Task details → Among the following entries, say how many lines contain the word "will"; the answer is a number and nothing else.

Task input →

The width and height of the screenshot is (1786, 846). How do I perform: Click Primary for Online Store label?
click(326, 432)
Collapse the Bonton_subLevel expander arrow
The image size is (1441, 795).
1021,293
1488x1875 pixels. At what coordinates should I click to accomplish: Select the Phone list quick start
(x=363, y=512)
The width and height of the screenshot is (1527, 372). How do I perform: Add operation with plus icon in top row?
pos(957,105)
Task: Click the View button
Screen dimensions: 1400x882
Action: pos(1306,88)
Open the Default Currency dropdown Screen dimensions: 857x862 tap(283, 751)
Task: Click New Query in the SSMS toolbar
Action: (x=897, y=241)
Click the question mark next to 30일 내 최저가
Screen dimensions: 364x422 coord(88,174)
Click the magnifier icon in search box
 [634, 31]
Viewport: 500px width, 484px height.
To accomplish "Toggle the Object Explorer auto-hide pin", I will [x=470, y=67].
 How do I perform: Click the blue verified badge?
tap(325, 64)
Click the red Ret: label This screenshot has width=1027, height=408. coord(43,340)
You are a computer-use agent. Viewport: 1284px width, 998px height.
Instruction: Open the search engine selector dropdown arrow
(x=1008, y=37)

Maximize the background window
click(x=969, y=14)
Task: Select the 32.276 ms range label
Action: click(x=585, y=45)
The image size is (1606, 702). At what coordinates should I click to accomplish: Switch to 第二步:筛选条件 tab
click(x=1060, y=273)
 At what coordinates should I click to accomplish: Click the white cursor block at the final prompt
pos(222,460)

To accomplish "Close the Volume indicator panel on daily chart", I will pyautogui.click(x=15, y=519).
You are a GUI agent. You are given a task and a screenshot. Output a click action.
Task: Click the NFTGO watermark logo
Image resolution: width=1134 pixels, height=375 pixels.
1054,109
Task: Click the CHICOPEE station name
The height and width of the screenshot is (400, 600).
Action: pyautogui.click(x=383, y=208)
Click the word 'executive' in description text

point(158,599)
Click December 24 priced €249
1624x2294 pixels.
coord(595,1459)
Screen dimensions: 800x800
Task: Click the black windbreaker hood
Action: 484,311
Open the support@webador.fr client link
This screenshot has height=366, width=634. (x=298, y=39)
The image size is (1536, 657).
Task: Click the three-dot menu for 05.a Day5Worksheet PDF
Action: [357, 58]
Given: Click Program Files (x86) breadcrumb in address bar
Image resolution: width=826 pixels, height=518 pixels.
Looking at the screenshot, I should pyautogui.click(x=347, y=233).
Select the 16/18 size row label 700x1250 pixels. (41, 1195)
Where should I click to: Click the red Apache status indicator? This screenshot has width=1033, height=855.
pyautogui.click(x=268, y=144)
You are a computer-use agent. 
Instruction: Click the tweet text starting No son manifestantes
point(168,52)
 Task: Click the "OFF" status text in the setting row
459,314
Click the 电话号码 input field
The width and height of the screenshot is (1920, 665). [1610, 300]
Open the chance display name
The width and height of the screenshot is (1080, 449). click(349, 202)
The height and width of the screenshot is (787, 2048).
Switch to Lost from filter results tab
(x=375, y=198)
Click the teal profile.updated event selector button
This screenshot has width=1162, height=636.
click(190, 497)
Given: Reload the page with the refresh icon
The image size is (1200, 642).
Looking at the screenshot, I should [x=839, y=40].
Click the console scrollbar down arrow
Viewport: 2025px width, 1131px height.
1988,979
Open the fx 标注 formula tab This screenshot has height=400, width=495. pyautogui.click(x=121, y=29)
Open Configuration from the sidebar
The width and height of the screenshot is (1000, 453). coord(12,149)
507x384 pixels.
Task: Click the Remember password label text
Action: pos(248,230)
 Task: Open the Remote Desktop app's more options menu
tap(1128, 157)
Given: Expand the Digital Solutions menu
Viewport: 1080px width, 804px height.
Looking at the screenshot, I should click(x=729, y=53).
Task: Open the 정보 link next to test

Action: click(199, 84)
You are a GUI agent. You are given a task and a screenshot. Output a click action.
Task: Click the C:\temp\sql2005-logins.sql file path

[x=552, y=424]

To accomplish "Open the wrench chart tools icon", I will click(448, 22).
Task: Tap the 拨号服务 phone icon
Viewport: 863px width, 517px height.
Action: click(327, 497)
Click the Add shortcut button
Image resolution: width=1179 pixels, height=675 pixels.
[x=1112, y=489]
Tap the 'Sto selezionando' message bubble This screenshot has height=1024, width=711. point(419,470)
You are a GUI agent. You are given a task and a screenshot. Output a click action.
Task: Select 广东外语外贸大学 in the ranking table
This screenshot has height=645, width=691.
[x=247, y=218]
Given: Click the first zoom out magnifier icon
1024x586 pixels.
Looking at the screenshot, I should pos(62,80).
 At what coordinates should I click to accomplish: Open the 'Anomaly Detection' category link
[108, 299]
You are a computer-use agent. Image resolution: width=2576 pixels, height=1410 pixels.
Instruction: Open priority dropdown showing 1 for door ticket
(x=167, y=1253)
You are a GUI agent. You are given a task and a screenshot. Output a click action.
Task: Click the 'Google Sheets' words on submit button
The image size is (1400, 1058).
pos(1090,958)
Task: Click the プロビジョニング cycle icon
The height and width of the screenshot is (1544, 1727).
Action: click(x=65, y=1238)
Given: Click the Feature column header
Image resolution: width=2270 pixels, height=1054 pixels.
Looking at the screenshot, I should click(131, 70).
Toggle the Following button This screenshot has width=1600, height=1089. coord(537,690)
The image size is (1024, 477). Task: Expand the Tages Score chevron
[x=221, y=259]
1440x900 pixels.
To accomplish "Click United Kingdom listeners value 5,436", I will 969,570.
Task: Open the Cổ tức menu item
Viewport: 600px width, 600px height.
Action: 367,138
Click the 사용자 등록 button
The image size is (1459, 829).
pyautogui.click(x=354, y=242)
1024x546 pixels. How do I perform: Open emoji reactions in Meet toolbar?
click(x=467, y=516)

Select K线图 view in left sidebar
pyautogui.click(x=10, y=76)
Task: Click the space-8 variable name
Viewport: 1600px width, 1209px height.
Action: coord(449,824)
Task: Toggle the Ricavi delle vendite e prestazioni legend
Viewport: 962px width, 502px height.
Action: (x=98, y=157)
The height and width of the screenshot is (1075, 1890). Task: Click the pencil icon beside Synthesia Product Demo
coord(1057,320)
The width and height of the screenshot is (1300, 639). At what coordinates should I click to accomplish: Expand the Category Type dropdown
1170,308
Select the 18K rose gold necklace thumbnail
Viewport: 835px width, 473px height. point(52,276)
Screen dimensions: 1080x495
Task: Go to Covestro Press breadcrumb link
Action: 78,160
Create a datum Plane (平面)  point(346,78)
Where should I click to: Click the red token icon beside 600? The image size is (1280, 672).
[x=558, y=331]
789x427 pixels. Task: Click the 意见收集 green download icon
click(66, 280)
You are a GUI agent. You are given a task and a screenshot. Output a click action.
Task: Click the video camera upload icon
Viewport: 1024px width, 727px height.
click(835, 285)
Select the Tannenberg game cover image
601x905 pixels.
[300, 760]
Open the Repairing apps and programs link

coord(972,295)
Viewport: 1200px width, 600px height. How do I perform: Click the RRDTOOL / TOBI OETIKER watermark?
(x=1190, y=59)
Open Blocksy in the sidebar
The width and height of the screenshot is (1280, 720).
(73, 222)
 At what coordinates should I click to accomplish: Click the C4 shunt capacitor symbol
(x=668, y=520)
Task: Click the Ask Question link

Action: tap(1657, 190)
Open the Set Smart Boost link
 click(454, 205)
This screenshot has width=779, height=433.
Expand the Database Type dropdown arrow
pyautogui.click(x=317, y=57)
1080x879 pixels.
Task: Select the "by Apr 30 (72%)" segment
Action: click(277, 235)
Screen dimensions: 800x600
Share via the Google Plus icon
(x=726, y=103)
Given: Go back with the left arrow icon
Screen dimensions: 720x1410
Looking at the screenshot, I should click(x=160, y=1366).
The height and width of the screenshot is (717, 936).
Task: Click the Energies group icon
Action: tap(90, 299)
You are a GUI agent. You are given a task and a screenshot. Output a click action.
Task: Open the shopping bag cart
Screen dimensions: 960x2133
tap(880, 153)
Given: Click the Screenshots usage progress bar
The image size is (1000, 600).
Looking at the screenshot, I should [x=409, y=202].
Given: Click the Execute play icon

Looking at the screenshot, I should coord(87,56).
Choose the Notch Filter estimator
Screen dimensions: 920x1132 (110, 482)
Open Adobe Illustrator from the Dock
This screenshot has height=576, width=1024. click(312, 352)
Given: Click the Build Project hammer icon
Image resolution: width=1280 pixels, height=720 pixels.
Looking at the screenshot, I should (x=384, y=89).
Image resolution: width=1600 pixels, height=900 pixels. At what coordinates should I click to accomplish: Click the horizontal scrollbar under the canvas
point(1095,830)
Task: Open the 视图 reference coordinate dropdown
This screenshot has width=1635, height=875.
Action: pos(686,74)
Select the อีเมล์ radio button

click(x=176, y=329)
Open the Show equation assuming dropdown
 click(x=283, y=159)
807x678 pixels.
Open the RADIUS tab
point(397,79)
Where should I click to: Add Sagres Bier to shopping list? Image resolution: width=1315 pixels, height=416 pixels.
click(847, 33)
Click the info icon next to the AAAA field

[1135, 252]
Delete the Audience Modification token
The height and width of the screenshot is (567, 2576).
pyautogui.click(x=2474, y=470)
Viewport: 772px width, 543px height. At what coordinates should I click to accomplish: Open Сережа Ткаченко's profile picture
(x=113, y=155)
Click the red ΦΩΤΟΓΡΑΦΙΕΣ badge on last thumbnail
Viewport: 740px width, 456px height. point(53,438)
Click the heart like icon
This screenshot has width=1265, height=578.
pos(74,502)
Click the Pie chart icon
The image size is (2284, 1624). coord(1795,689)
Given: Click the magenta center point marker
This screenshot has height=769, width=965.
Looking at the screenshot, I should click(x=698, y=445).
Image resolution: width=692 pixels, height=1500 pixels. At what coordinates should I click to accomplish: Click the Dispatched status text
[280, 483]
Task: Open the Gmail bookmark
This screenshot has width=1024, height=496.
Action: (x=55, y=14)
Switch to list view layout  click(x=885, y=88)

Written answer → 4